- Your instructions
What is needed is an exact repeat of the lines from the one holding "Screen dimensions: 659x637" through the final line of the data, with no pictures.

- Data in this exercise
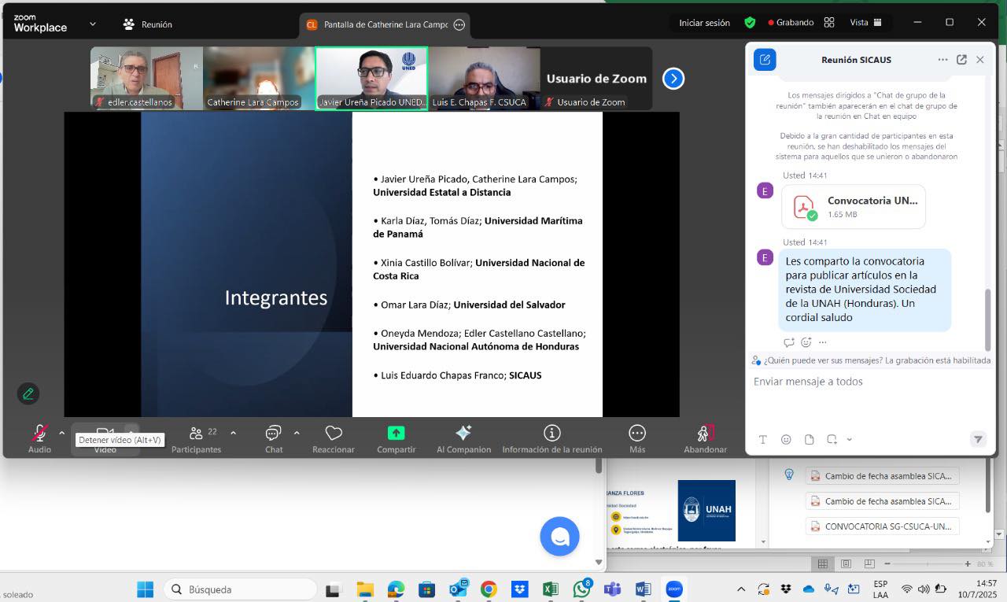Click the green Compartir share screen icon
This screenshot has width=1007, height=602.
pos(396,434)
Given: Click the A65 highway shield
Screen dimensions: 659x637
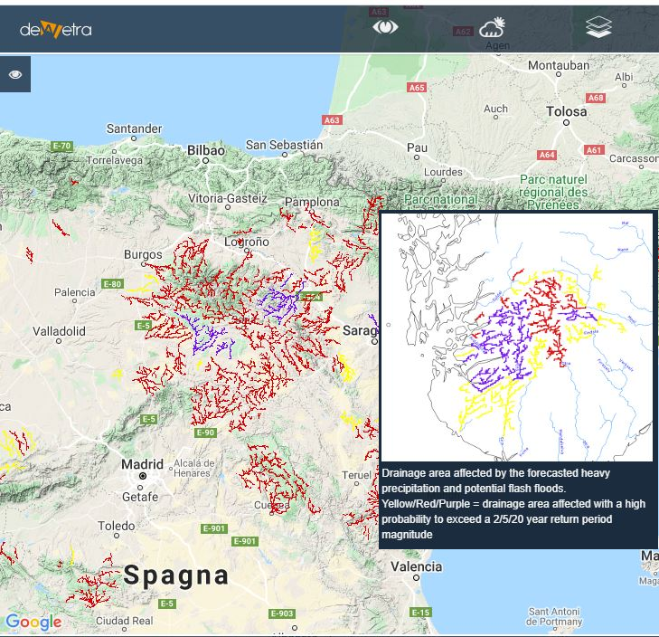Looking at the screenshot, I should [x=417, y=88].
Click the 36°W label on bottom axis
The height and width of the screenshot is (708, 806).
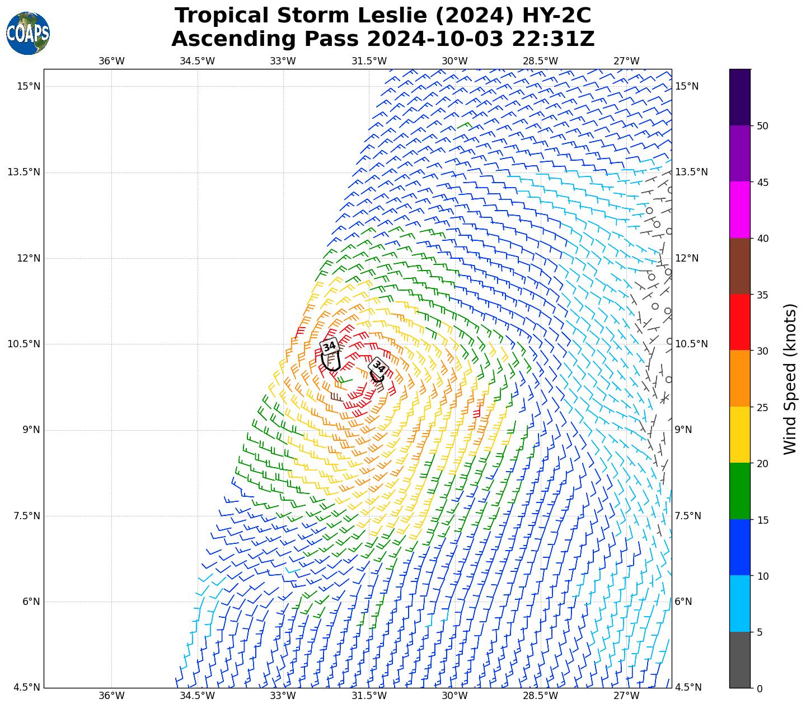pyautogui.click(x=111, y=696)
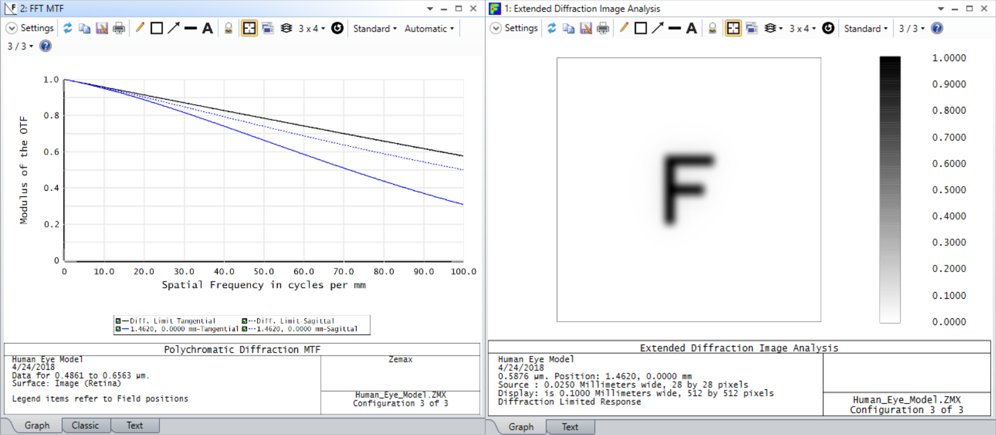This screenshot has width=996, height=435.
Task: Open Standard dropdown in Extended Diffraction toolbar
Action: point(865,29)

- The answer
Screen dimensions: 659x637
Looking at the screenshot, I should [x=417, y=88].
Click the 36°W label on bottom axis
The height and width of the screenshot is (708, 806).
pyautogui.click(x=111, y=696)
This screenshot has width=996, height=435.
Task: Open Standard dropdown in Extended Diffraction toolbar
Action: point(865,29)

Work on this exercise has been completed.